As to his views for the second half of this year, he continues to argue that rates need to be adjusted higher. The Feds’ year-end target for PCE ex-food and energy of 3.9% is consistent with hiking another 50 bps from current levels. To hit that number, we would need roughly 0.25% of monthly readings on average over the next six months.
Looking at current economic momentum, he thinks that bringing PCE core further below 3.9% by year-end is a tough task which would necessitate for the Fed to hike more than the already pre-announced 50 bps into the end of this year. As a result, he thinks the runaway equity euphoria is, on balance, misplaced as he favours high-yield credit (blue line below) as the best risk-reward at the current juncture.

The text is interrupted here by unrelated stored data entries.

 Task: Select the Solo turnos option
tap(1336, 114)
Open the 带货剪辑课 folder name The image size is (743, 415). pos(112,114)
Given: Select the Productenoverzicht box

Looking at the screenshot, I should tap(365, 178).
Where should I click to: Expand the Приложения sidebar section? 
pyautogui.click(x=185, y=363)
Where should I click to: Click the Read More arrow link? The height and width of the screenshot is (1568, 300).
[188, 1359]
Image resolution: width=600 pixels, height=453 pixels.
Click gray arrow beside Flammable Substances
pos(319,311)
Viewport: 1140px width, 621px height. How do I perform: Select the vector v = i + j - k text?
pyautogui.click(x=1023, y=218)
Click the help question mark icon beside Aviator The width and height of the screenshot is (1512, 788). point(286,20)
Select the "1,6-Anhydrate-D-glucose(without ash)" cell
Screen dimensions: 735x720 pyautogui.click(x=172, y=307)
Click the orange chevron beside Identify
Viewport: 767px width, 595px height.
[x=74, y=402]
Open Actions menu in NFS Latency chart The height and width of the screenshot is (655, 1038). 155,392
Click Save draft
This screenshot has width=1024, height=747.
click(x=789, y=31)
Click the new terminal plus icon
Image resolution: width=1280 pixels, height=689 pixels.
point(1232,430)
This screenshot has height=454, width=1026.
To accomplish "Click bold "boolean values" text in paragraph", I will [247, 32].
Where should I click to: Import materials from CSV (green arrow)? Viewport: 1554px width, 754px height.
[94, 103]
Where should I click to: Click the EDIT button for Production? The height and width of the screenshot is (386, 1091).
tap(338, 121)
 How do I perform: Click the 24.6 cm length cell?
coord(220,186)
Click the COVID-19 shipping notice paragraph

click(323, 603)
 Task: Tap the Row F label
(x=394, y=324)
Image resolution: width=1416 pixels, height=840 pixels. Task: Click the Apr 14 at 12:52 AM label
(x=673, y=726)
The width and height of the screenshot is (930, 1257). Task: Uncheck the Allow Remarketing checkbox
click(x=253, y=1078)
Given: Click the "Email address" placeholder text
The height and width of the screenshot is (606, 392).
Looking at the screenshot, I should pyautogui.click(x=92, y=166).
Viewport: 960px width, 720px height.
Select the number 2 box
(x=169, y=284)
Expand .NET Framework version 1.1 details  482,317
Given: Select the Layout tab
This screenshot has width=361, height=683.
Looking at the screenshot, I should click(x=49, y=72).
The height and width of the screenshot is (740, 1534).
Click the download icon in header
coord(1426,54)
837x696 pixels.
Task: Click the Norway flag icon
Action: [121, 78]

Yes and thank you for the great question. All valid points but you’re getting paid 8% with a spread of 350 bps to treasuries and an effective duration of 3.5 years, so below 5 year maturities. You’re long front-end risk with massive positive carry and an option for continued nominal strength and no recession. If that breaks front end rates rally while spreads widen. Unless a disastrous recession it’s a good r/r trade.
I think the thesis makes a lot of sense. Central Banks are bag holders for mark to market duration losses and for Fed at least what does it matter. The trade though, doesn't make sense to me? Isn't High Yield particularly risky as higher rates continue to apply pressure to that very asset class where the trade is sitting? Shouldn't high rates (as long as they persist) drive the businesses which tend to find themselves in the high yield bucket deeper into distress as they tend to find themselves refinancing into worse conditions? At some point won't those hy spreads blow out(taking the trade with them )?